Brexit would have stark consequences for UK, global economy - OECD
In its latest economic forecast, the Paris-based think tank warned Brexit fears have already undermined economic progress in the UK.
The OECD report unveiled slashed forecasts for UK economic growth and warned there could be worldwide financial turmoil in the face of a Brexit.
The think tank reduced its projection for UK growth in 2016 to 1.7 percent, down from 2.2 percent in February. It also warned that policy uncertainty has risen, investment growth has fallen and confidence in Britain’s business sector has eased in the run-up to Britain’s EU referendum.
‘Stark short-term consequences’
The OECD’s analysis argues a Brexit would have stark short-term consequences for Britain. It predicted a vote to leave the EU would bolster uncertainty and spark a drop in asset prices, pushing households and businesses to cut spending in the face of an economic downturn.
While the OECD’s report said a sharp reduction in the value of the pound could ease these effects, it warned US inflation would rise and other EU economies would suffer in the process.
The OECD’s forecast predicts a Brexit would cause a “substantial shock to trade,” heralding a new era for Britain that would see significant barriers to market access for exporters. It also claimed gross domestic product (GDP) in Britain would plunge by 3 percent if the UK exits the EU, while GDP across the EU on average would drop by 1 percent.
In the longer term, the think tank said a restricted trade regime would hamper economic productivity and dynamism, causing foreign investment to drop. It suggested UK GDP could drop by 5 percent by 2020 following a Brexit.
Pro-Brexit campaigners dismissed the OECD’s analysis as biased, while Labour’s Shadow Chancellor John McDonnell said it lays bare the failure of Chancellor George Osborne’s economic policies.
“With the OECD forecasting a dramatic shock to the whole economy from a Tory Brexit, it’s clear we can’t risk failed Tory economic policy anymore,” he said.
“We need a serious commitment from this government to invest in infrastructure and housing, backed up by a real industrial strategy to place the economy on a sound foundation and build the high-tech, high-wage economy of the future.”
McDonnell argued Britain’s so-called economic recovery “is built on sand.”

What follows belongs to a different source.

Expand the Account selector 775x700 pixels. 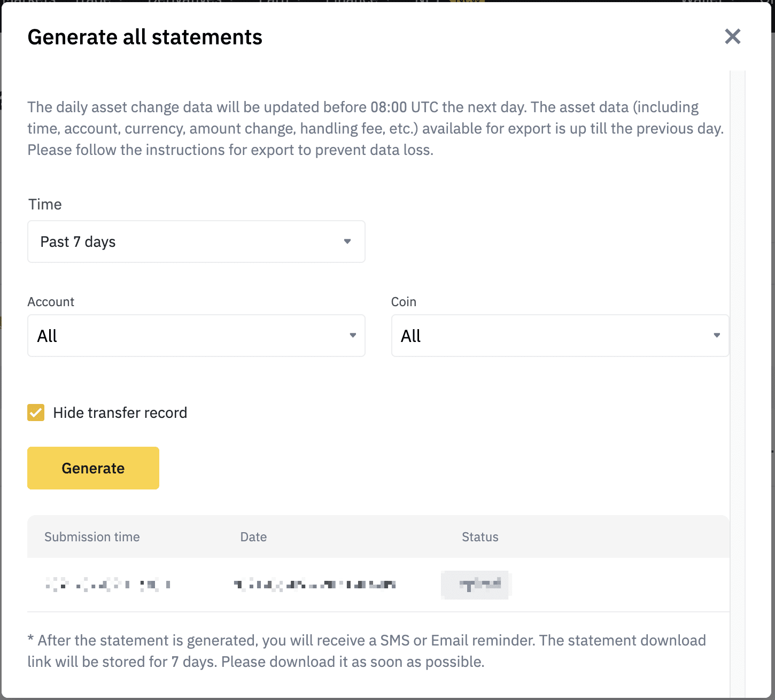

“Not only has productivity slumped, but the OECD also highlight the risk of further bubbles in the housing market whilst house building continues at too low a level,” he said.
‘Creature of government’
Bank of England (BoE) governor Mark Carney hit back at critics last week who branded his Brexit warnings biased. Carney rebutted remarks from pro-Brexit Tory MPs Jacob Rees-Mogg and Steve Baker that the central bank was wrong to cast judgment on the economic impacts of a UK departure from the EU.
Rees-Mogg, who had previously called for Carney’s resignation over his anti-Brexit rhetoric, said the bank is a “creature of government” and had caved to pressure from Osborne to play up Brexit risks and soften possible benefits of leaving the EU. Baker was also critical, accusing the BoE of peddling flawed economic analysis.
As well as offering analysis on Britain’s EU referendum, the OECD’s report cast its lens across the global economy at large. It said the global financial system is locked in a “low growth trap” that demands a new policy path so that higher growth rates are achieved.
“Growth is flat in the advanced economies and has slowed in many of the emerging economies that have been the global locomotive since the crisis,” OECD Secretary-General Angel Gurría said while launching the report in Paris.
“Slower productivity growth and rising inequality pose further challenges. Comprehensive policy action is urgently needed to ensure that we get off this disappointing growth path and propel our economies to levels that will safeguard living standards for all.”